§ DIRECTIONS FOR THIS TASK:
With the pictures removed, reproduce exactly the lines from the one that contains "Given: Click the" through the last line of the entries below.

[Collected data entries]
§
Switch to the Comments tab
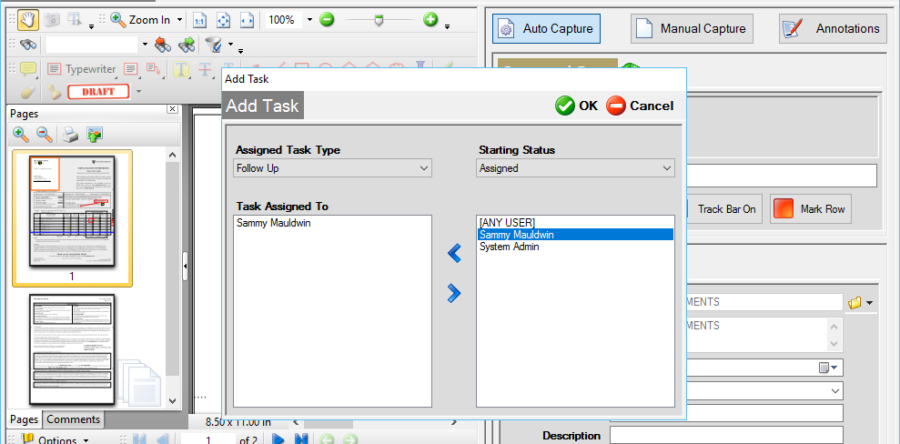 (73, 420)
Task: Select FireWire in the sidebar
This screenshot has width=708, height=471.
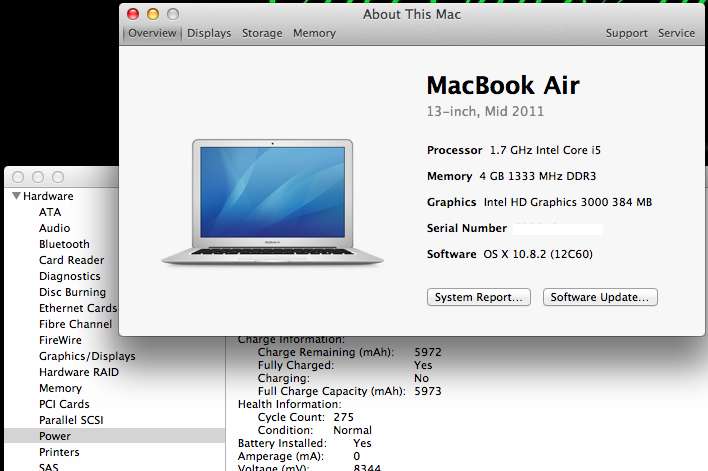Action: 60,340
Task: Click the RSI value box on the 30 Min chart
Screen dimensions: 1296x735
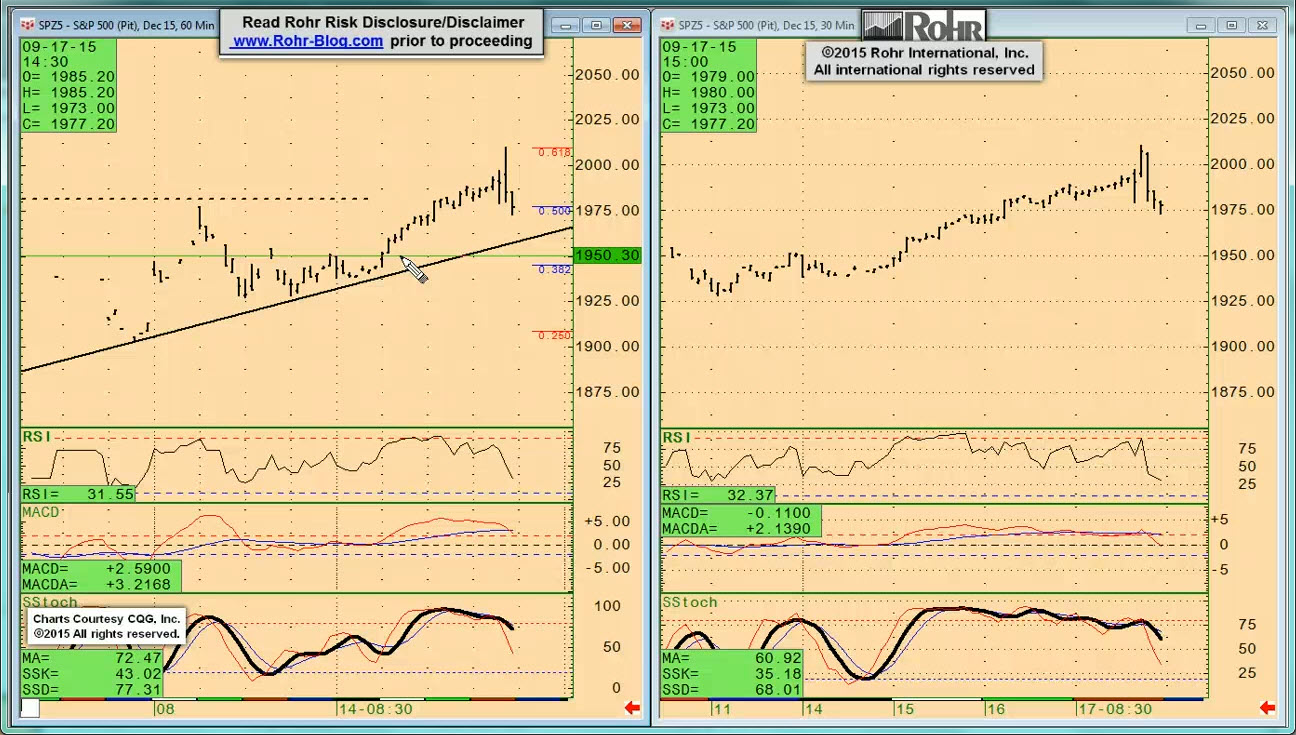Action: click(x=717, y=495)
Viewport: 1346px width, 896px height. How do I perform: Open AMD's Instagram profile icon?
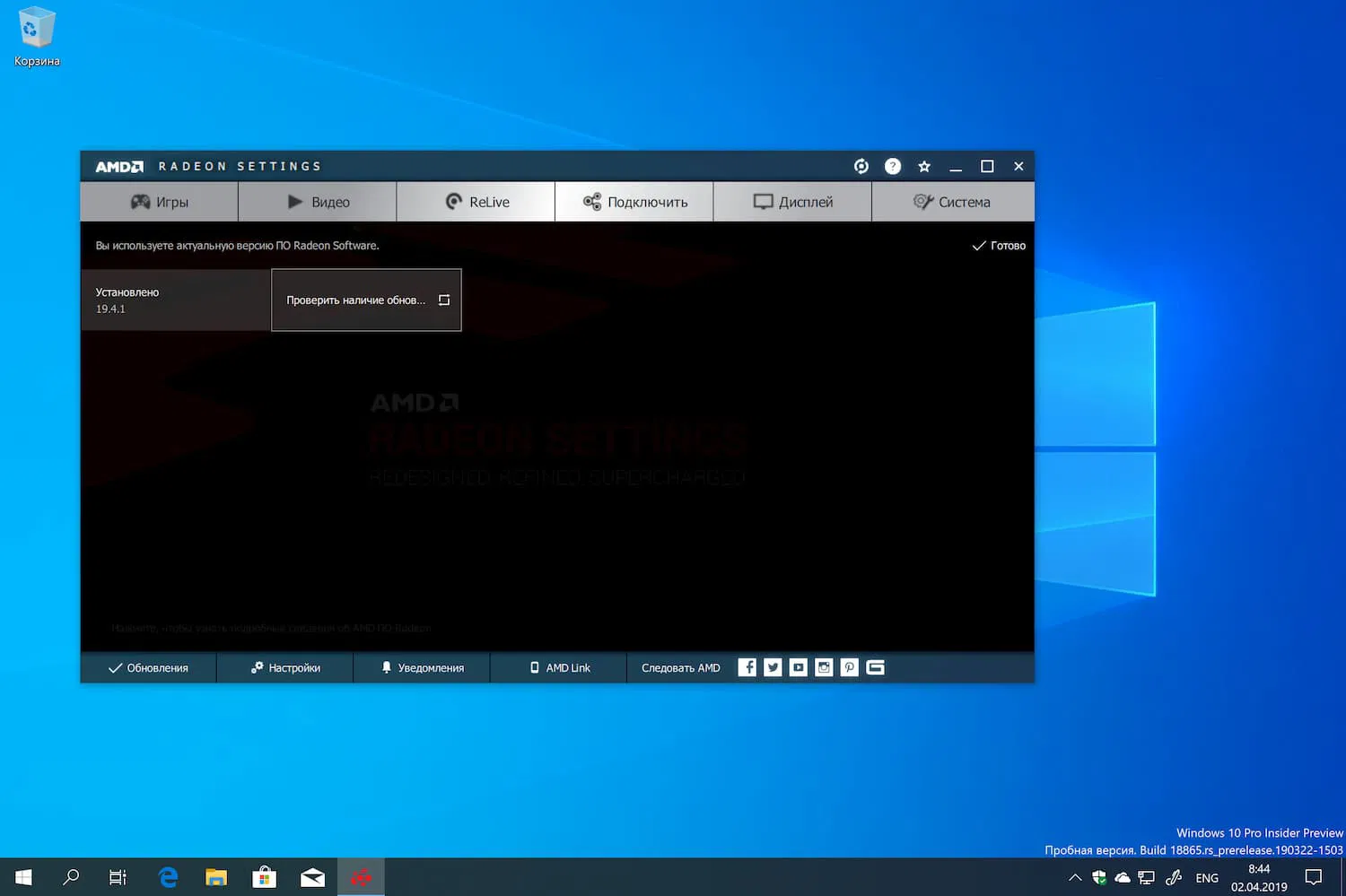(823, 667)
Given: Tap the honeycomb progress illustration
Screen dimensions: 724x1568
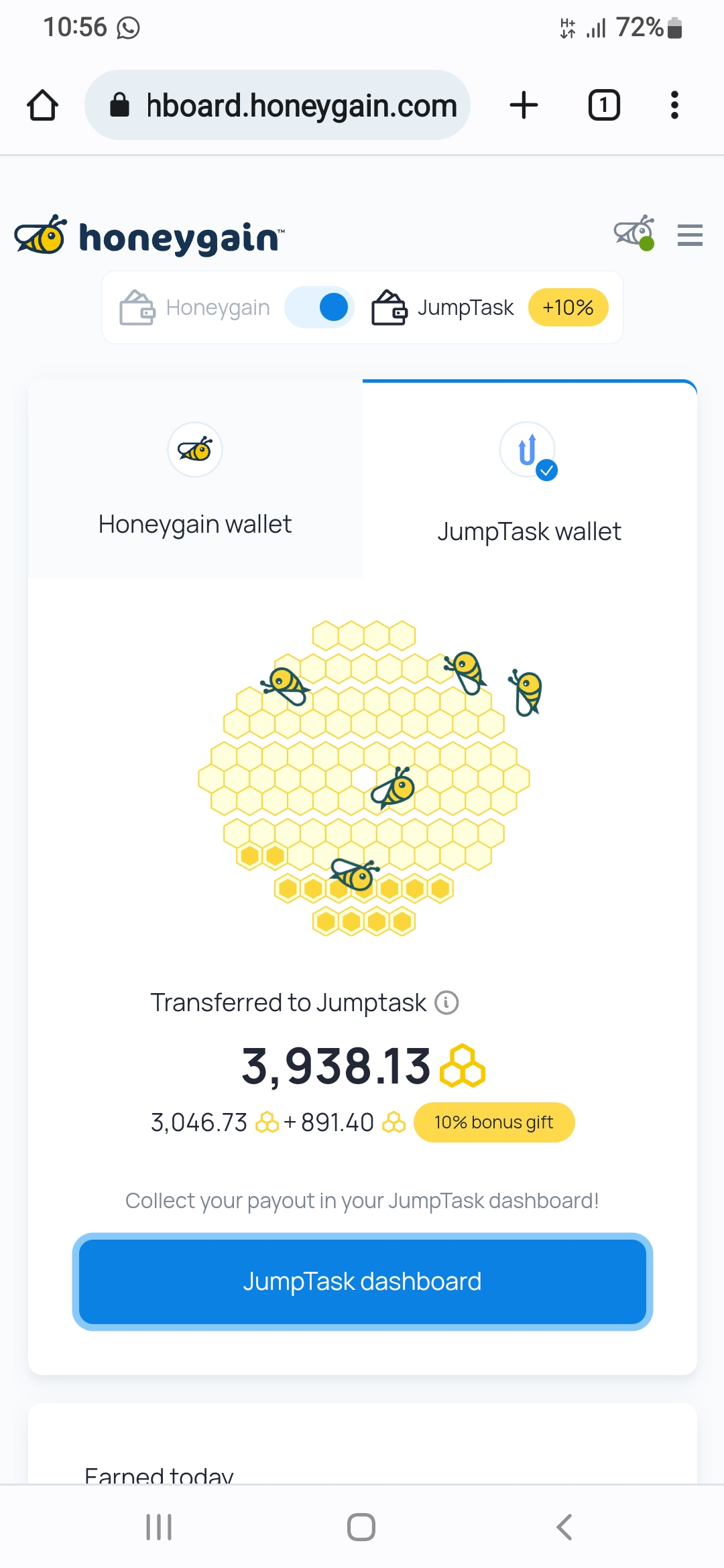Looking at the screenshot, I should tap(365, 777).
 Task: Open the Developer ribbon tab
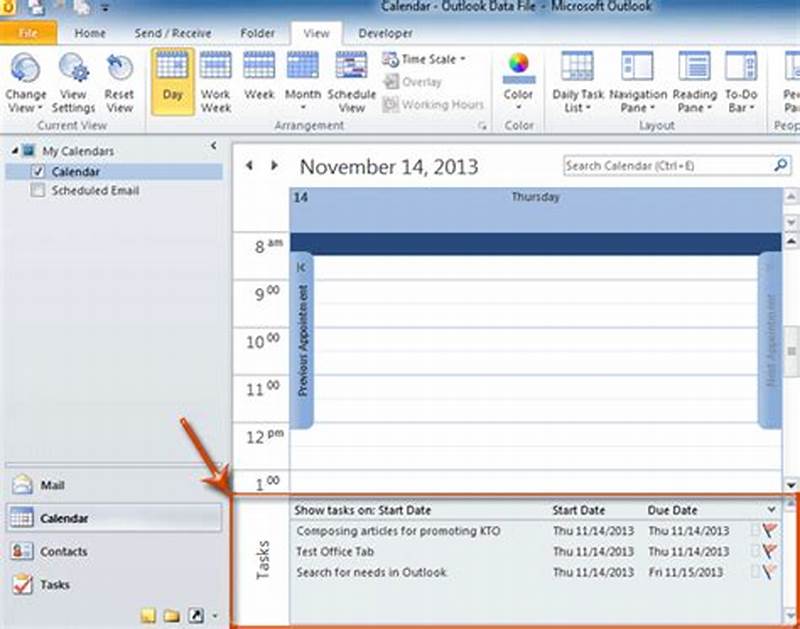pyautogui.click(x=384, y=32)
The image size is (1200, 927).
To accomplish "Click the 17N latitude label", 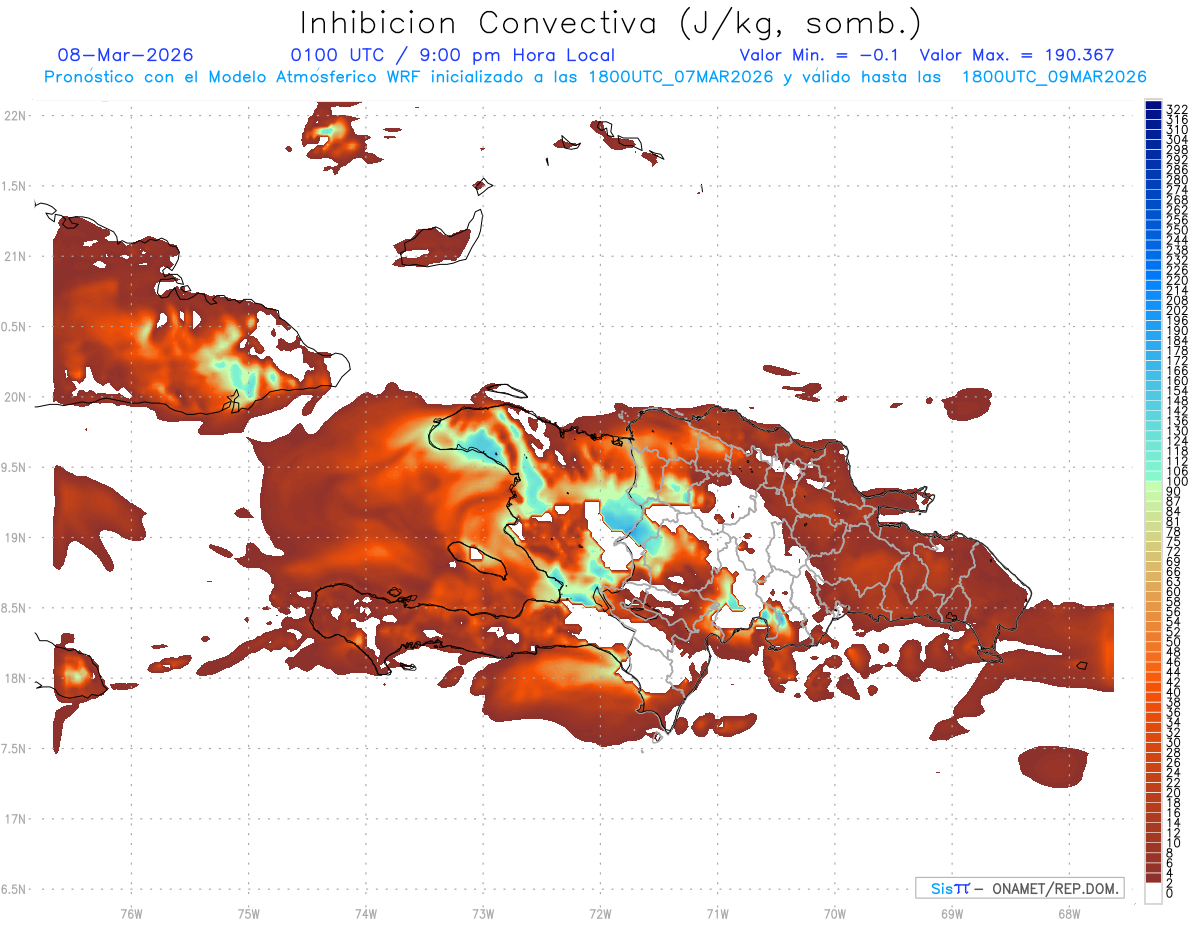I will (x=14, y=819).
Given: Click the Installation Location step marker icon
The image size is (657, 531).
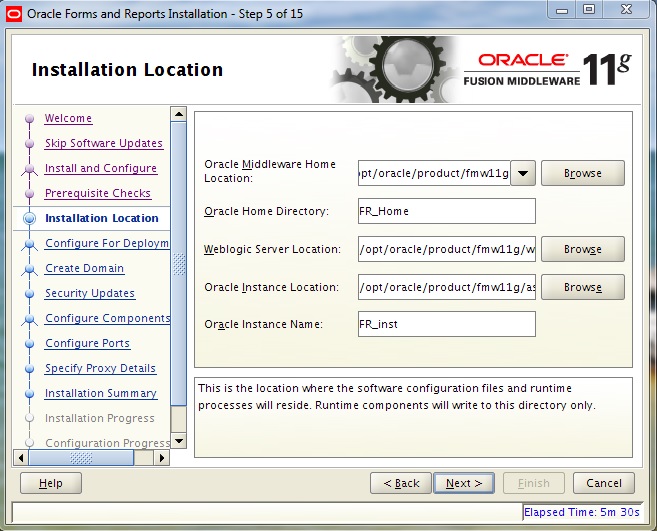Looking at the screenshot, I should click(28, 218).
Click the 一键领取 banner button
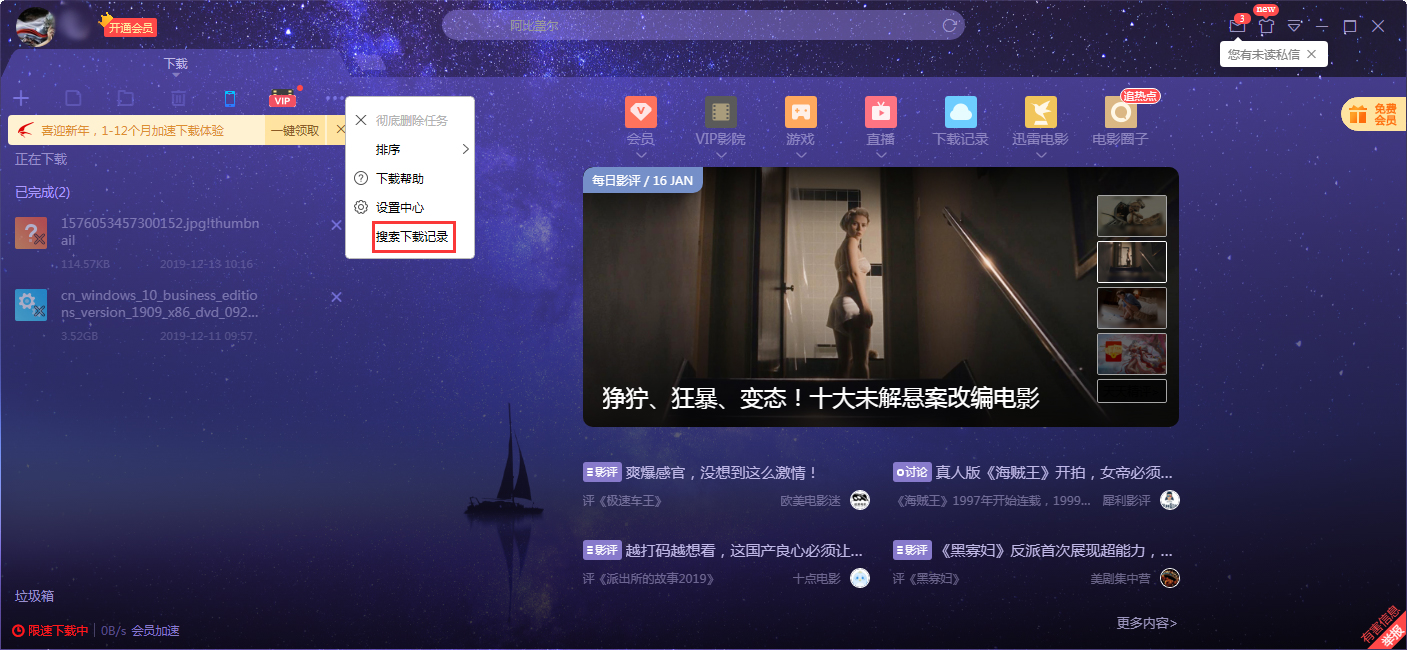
§
§ RESPONSE BOX:
Given: Click the Installation Location step marker icon
The image size is (657, 531).
Looking at the screenshot, I should click(28, 218).
Click the 一键领取 banner button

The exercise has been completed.